11.15 a.m., 70℉, 21℃, storm cloud looking threatening to the west, but we escape the worst of it: The triple flower-heads of Yellow Flag Iris look complicated, but they work perfectly when a bumble bee lands on them. I assume that it would take one of the larger bees to trigger the mechanism and enter the flower, but a smaller bumble bee manages just as easily.

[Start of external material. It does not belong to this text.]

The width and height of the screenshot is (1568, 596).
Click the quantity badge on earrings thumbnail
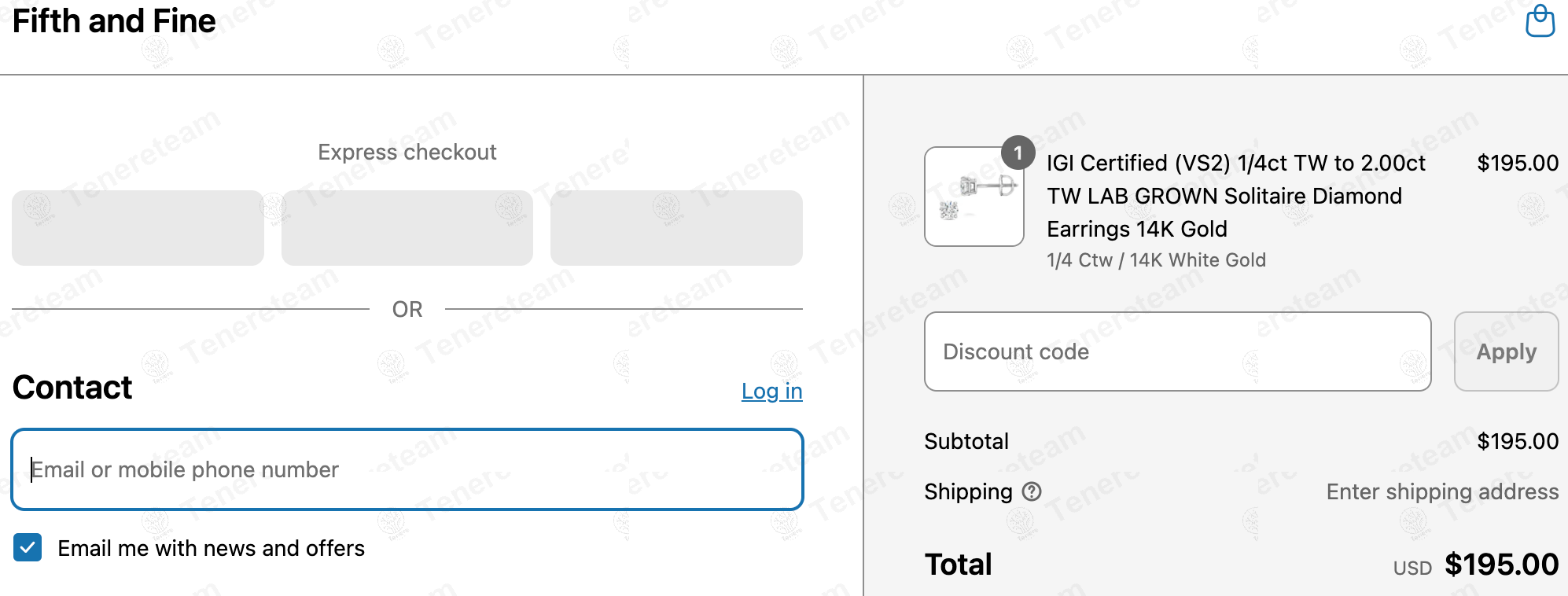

The coots’ nest near the war memorial has been neatly built up since last week and there are at least three chicks.

birds

Back home, I draw some of the visitors to the bird feeders. In additions to the greenfinch, blackbird, starling, blue tit, robin, wood pigeon and house sparrow that I’ve sketched here, we had a male great spotted woodpecker coming to the feeders and a grey squirrel with a very undernourished tail.

Newt Survey

smooth newts in washing up bowl
newts

My thanks to Connie, Sofia and Annabelle for doing a bit of pond dipping in our back garden yesterday. They reported a single large water beetle and the odd damselfly larva but they made no mention of tadpoles or young frogs. That might be because of the numbers of newts in the pond.

Final Results

Smooth Newts 22, of which only 5 were female, so in this sample less than a quarter of the population is female. On the occasions that I’ve seen a newt caught by a blackbird I’ve often spotted the bright orange belly of the male.

Little Lost Chicks

wild flowers
blue tit
One of the blue tits still feeding its young in the nest box this morning.

The blue tit chicks left the nest box this afternoon while we were out but sadly not all of them made it. As I sat drawing the clover and wood avens, I noticed that one unfortunate chick had ended up in the pond but, better news, I heard, then saw another chick from the bottom of the hedge, right next to me. I packed up immediately and one of the parents soon came down to feed it.

Warbler

foxtail
Meadow foxtail and field maple at Alverthorpe Meadows.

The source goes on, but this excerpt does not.